Die Katholische Kirche als gesellschaftsbestimmende Kraft

Es bedurfte eines politikwissenschaftlichen Studiums, um zu erkennen, dass die Katholische Kirche nicht nur wesentlich meine Befindlichkeit geprägt hat, sondern darüber hinaus die Verfasstheit einer Gesellschaft, in die ich hineingeboren worden bin. Ein Blick in die österreichische Geschichte macht deutlich, dass ihr Einfluss über weite Strecken alles andere als friedliebend gewesen ist. Der Dreißigjährige Krieg, in dem um den Preis der Zerstörung weiter Teile Europas und seiner Bevölkerung die Reformation niedergerungen werden sollte, ist dafür nur ein Beleg. Jedenfalls verfügte damals die Katholische Kirche über jede Menge Feindbilder, die es zu vernichten galt. Dass sich der darauffolgende Siegestaumel in einer Hochkonjunktur des Baus barocker Kirchenarchitekturen niederschlagen sollte, wird im Zuge der Entkontextualisierung des Kulturelles Erbes (um das uns ja die Welt bekanntermaßen so beneidet) gerne vergessen.

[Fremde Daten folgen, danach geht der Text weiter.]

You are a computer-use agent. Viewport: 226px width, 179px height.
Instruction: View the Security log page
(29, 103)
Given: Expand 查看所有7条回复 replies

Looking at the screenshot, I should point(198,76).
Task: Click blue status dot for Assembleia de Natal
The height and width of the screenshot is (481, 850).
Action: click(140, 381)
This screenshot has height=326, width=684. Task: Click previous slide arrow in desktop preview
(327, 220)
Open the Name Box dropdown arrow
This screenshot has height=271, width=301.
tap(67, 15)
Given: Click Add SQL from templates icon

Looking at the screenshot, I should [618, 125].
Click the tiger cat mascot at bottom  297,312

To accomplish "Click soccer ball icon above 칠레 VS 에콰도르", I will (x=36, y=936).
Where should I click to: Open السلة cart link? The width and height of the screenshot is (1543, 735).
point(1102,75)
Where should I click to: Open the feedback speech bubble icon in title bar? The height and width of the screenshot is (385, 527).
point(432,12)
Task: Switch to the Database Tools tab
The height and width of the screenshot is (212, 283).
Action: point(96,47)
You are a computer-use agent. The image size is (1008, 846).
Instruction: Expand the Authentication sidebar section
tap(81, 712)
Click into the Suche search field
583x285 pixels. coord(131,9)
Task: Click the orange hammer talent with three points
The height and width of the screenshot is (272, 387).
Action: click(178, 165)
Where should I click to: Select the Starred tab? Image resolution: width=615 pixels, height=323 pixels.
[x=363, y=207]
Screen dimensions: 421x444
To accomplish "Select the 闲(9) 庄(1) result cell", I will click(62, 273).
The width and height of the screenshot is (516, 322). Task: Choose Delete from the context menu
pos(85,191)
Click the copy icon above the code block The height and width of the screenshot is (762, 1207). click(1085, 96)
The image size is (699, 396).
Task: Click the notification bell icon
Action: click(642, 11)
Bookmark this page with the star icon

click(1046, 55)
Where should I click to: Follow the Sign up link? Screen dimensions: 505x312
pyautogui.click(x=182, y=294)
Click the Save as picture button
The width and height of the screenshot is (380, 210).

In der aktuellen Diskussion um Laizität wird nur zu gerne ausgeblendet, welch großer politischer Anstrengungen es bedurfte, um den überragenden Einfluss der Katholischen Kirche auf das politische und gesellschaftliche Leben zurückzudrängen. Der Kampf um die ungeteilte staatliche Macht dauerte lange und gestaltete sich alles andere als friedlich: kirchliches Eigentum wurde enteignet (Joseph II.), kirchliche Würdenträger im Zuge der Aufhebung des Jesuitenordens ins Gefängnis gebracht. Die Kirche wusste sich auf immer neue Weise dagegen zu wehren, vor allem ihr Einfluss auf Demokratie-, Bildungs- und Familienpolitik blieb die längste Zeit unangefochten. Groß daher die politischen Versuchungen, dieses überragende Standing noch im 20. Jahrhundert zu nutzen, um autoritäre Herrschaftsformen wie den Austrofaschismus der Jahre 1933 bis 1938 zu legitimieren.

Nach dem Zweiten Weltkrieg bedurfte es vieljähriger Verhandlungen mit dem Vatikan, um die jeweiligen Einflussfelder zwischen Staat und Kirche neu abzustecken. Das Ergebnis war das Konkordat von 1962, das der Katholischen Kirche in Österreich nach wie vor beträchtliche Privilegien etwa im Bereich der Bildungspolitik einräumt. Auf diesen Deal begründet sich eine sehr österreich-spezifische Form der Laizität. Diese weiß um den ungebrochenen Einfluss der Katholischen Kirche auf Staat und Gesellschaft, ohne dies aber noch einmal politisch zu problematisieren. Die Vorteile einer solchen informellen Grenzziehung erkannte auch Bruno Kreisky, der in den 1970er Jahren im Zusammenwirken mit dem damaligen, liberal gesinnten Wiener Kardinal König zu einem Agreement kam, das selbst durch die damals heftig aufgeflammte Abtreibungsdebatte nicht mehr verhindern werden konnte.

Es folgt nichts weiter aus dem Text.